09-29-2011, 11:15 AM
I do like the flow of this, and you've got lots of excellent, off-the-cuff lines. There are a few line breaks that for me seem oddly chosen, but this seems pretty free flow so I'll just attribute that to the style.
In the lines "where the portraits of yesterdays //faces are gathered and left to yellow and crack//like forgotten memories", I think you can ditch "like forgotten memories". It's not particularly original, and anyway the portraits themselves clearly represent old memories so drawing a simile is unnecessary. Ditto on "over all", seems like just a filler phrase. I'd also consider getting rid of all the ellipsis (...) save for the first one, since the line breaks already do the work for you.

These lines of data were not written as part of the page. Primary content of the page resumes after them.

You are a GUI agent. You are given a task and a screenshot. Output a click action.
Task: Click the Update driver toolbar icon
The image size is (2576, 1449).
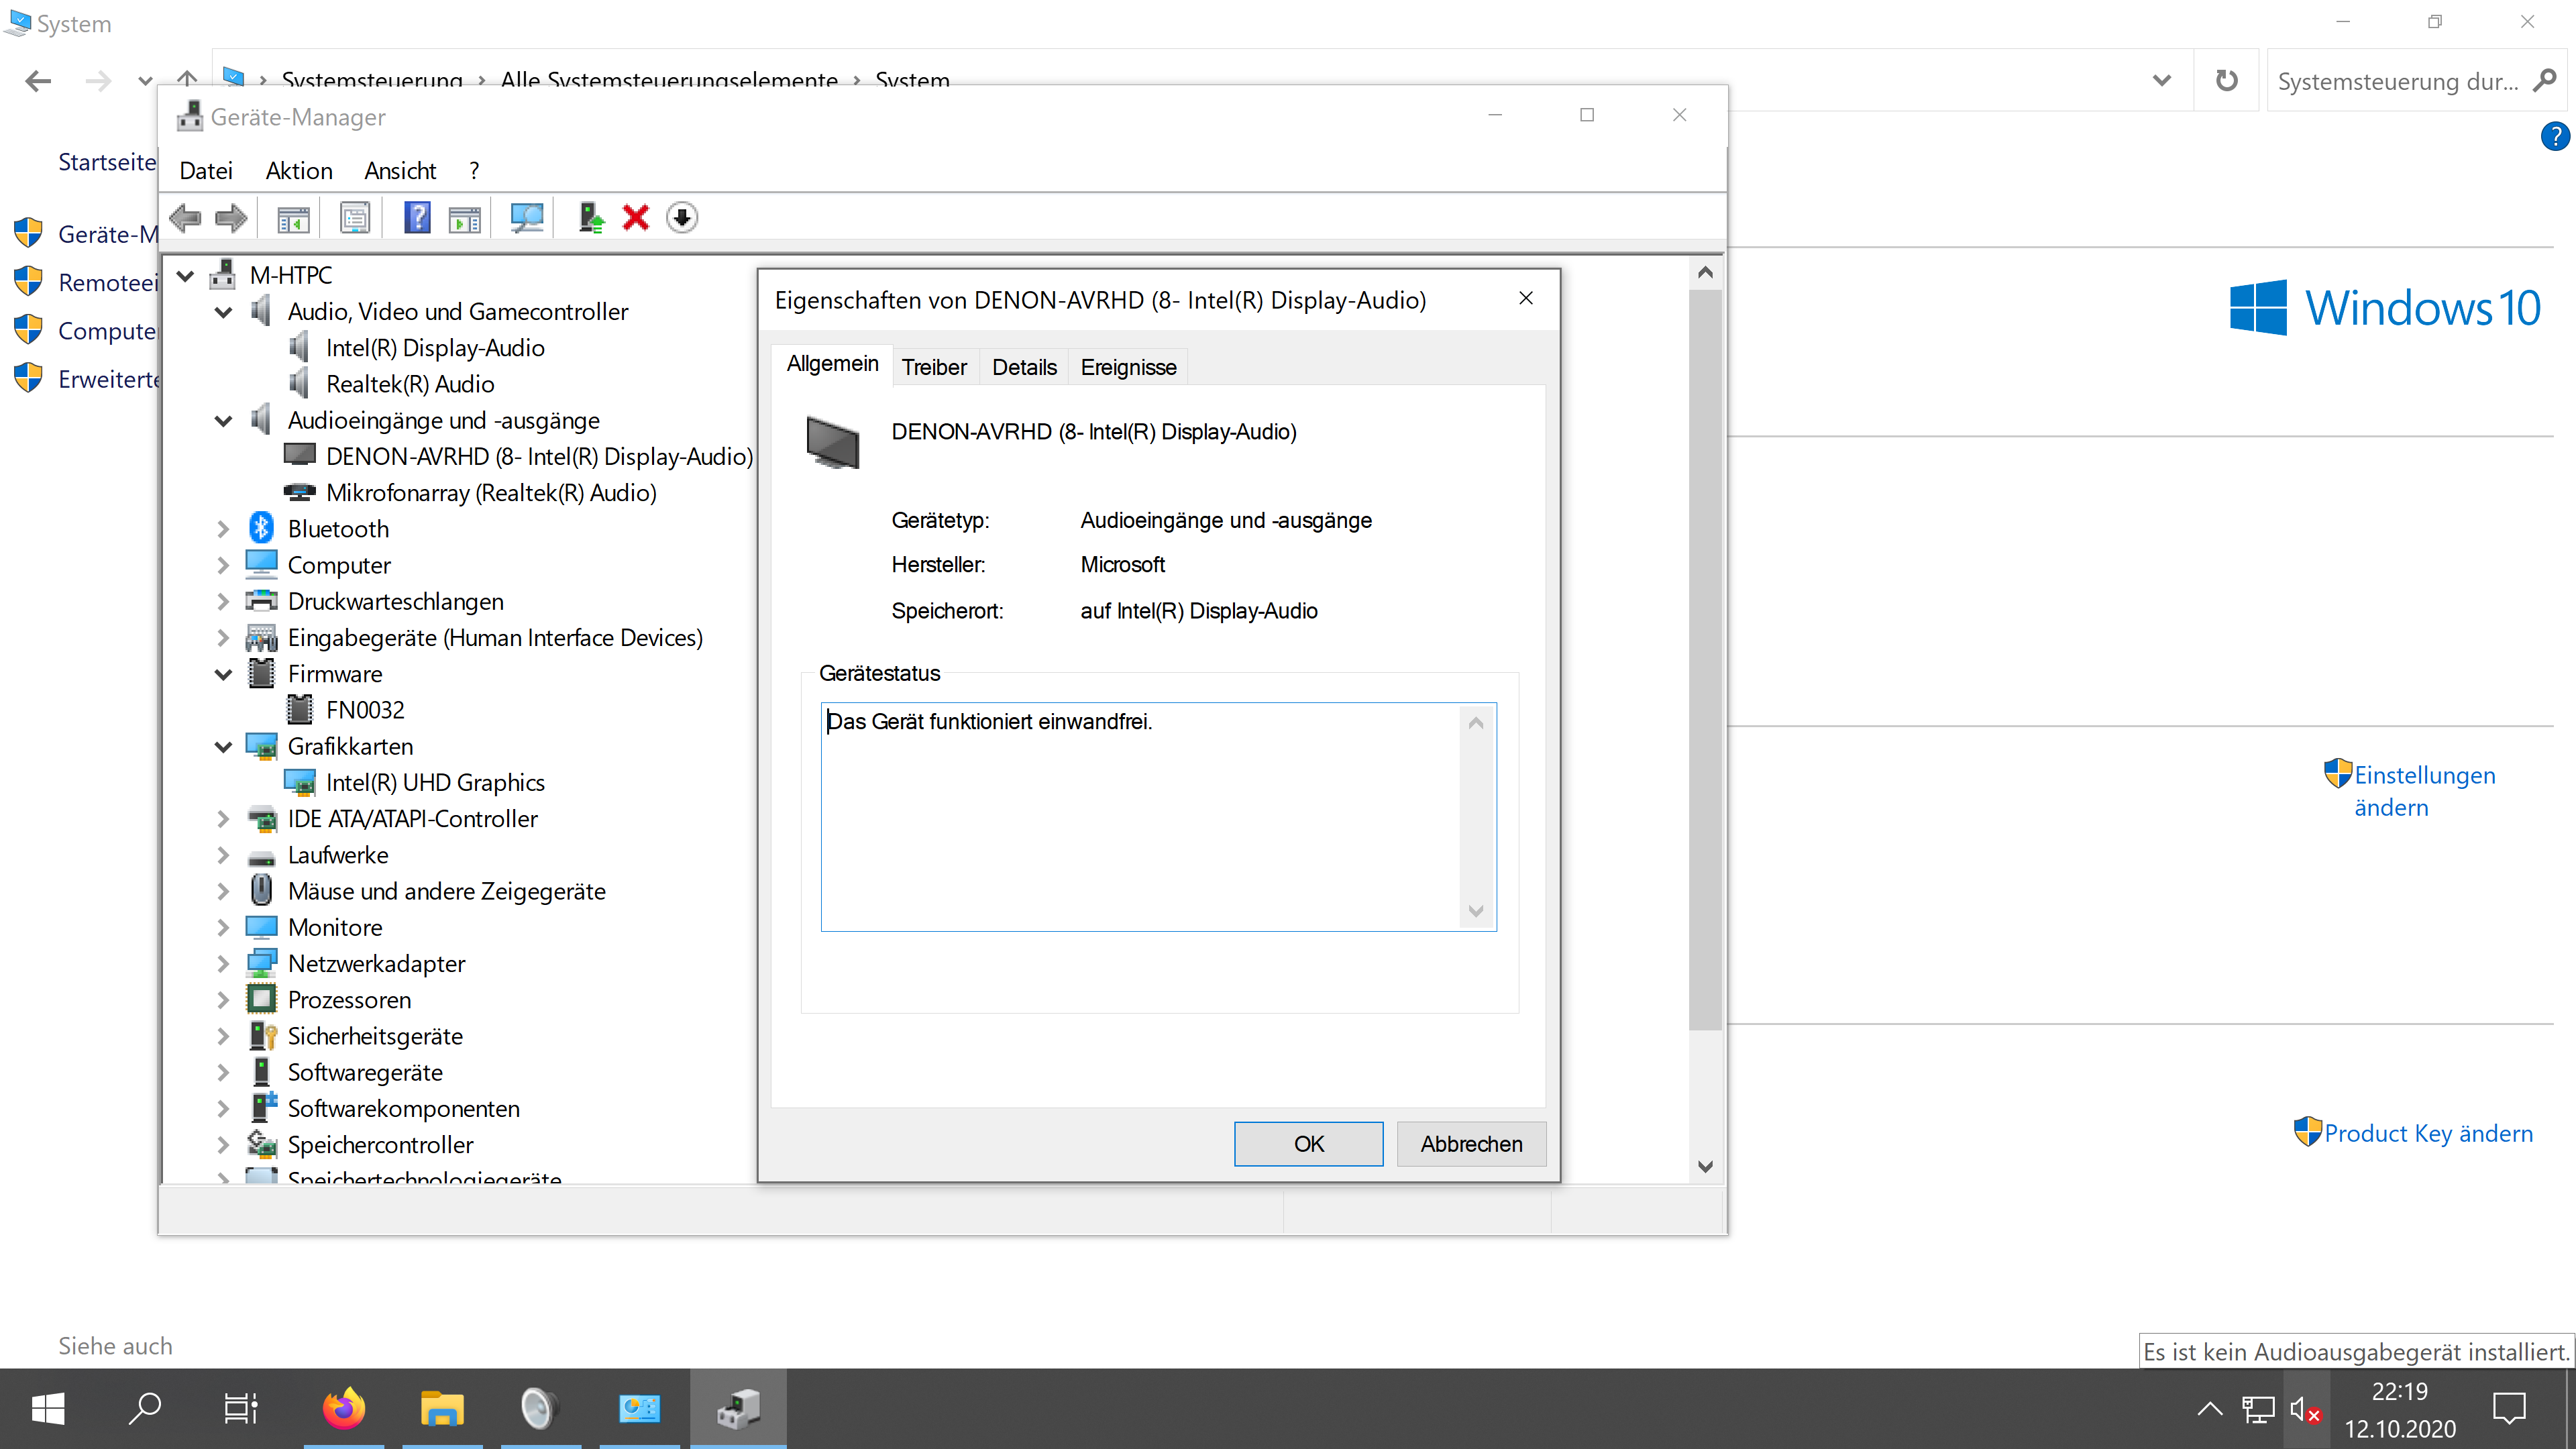tap(591, 217)
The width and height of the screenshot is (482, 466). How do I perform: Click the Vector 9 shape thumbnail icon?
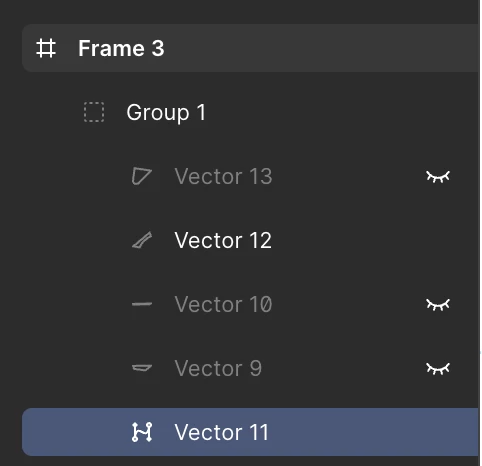(142, 368)
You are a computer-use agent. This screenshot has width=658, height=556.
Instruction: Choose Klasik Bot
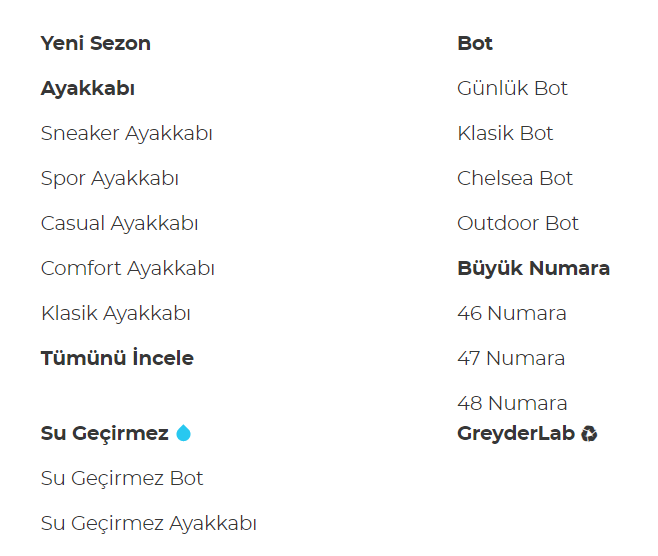click(x=505, y=133)
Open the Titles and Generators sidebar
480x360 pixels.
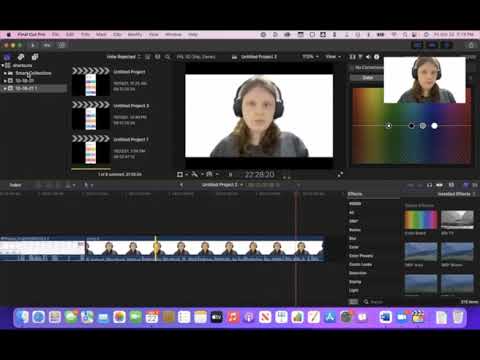(35, 57)
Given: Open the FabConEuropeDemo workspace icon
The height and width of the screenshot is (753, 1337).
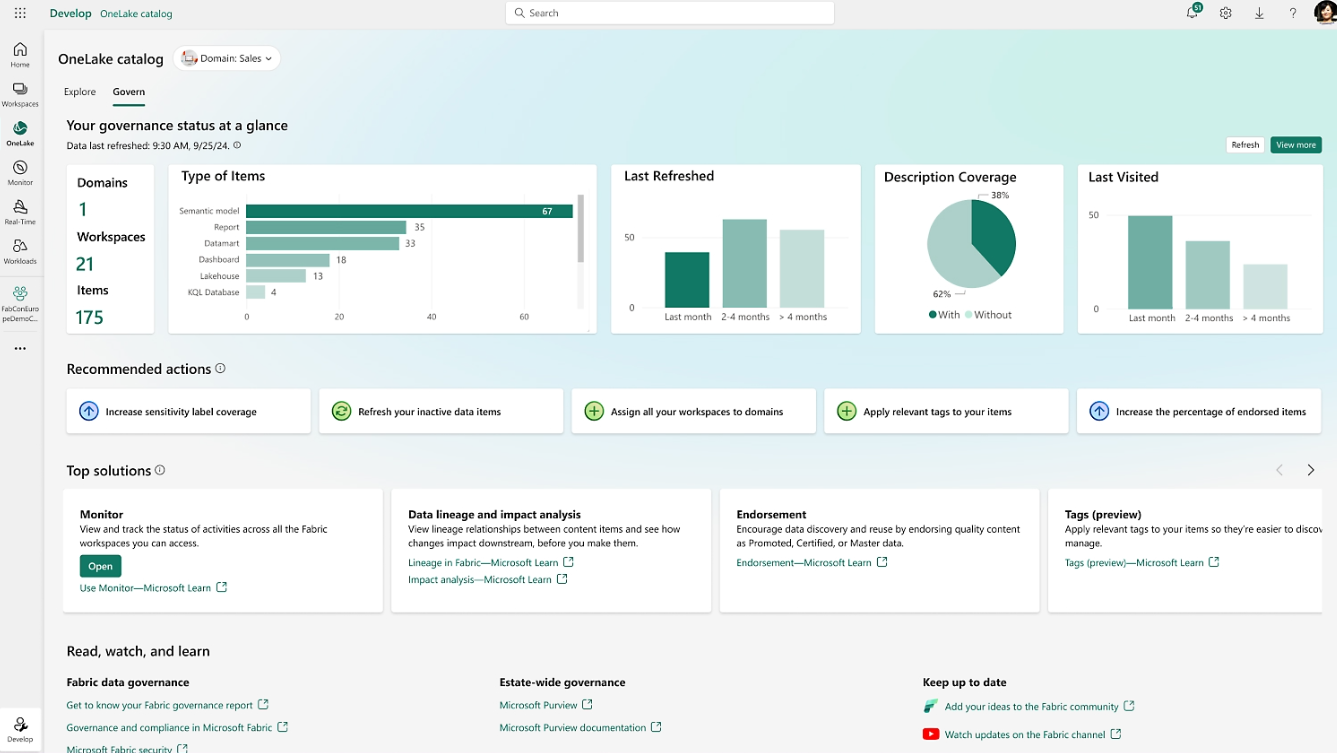Looking at the screenshot, I should 19,298.
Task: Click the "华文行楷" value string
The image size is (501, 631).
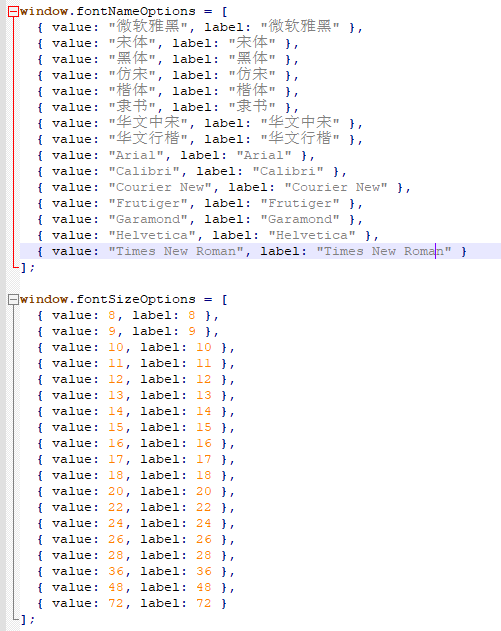Action: click(148, 139)
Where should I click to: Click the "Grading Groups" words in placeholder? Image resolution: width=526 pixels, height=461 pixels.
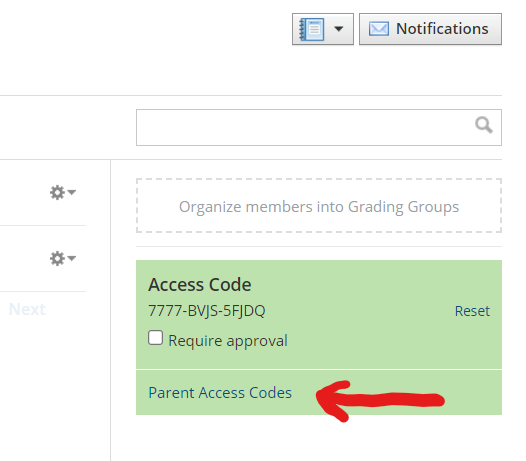tap(403, 207)
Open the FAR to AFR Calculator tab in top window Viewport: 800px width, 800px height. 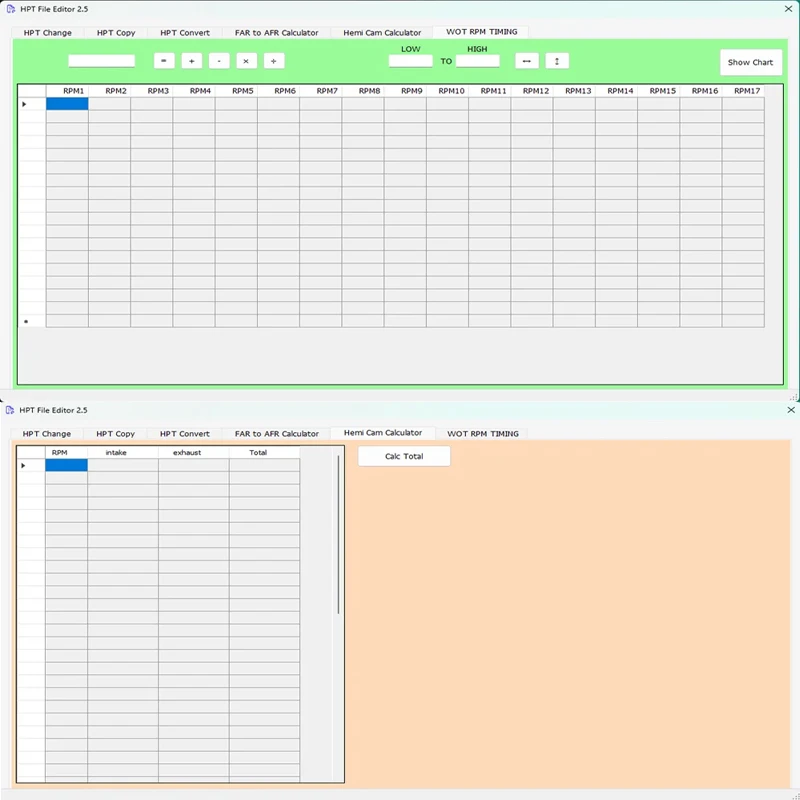[277, 33]

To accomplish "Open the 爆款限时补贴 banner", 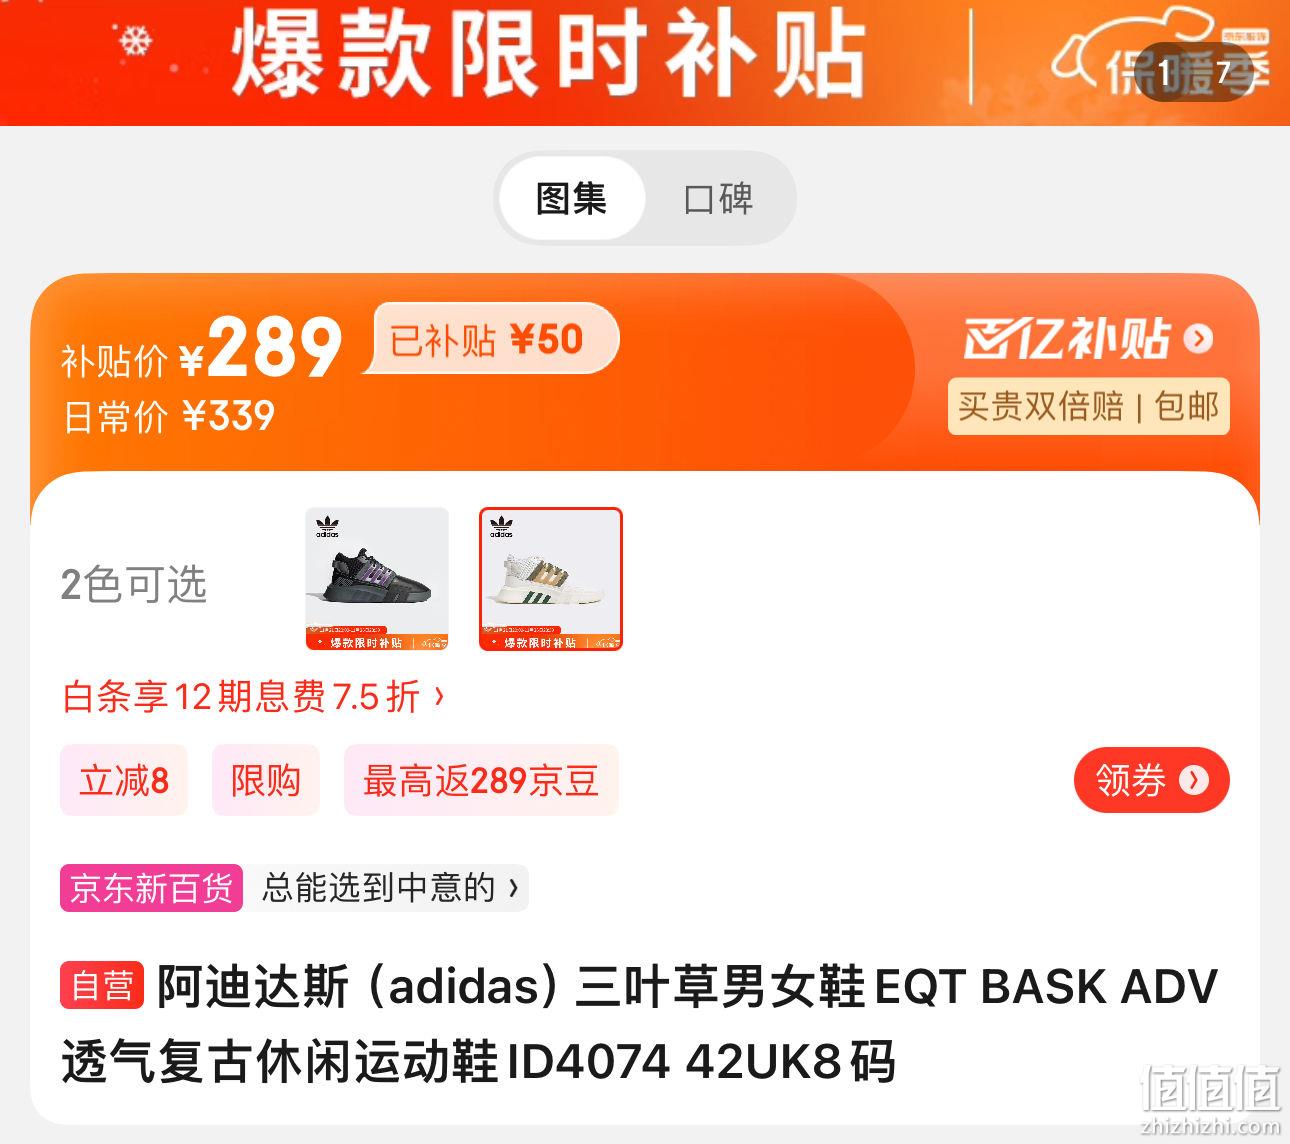I will coord(548,55).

Thanks for this, it was definitely a mindbender
In the lines "where the portraits of yesterdays //faces are gathered and left to yellow and crack//like forgotten memories", I think you can ditch "like forgotten memories". It's not particularly original, and anyway the portraits themselves clearly represent old memories so drawing a simile is unnecessary. Ditto on "over all", seems like just a filler phrase. I'd also consider getting rid of all the ellipsis (...) save for the first one, since the line breaks already do the work for you.
Thanks for this, it was definitely a mindbender
PS. If you can, try your hand at giving some of the others a bit of feedback. If you already have, thanks, can you do some more?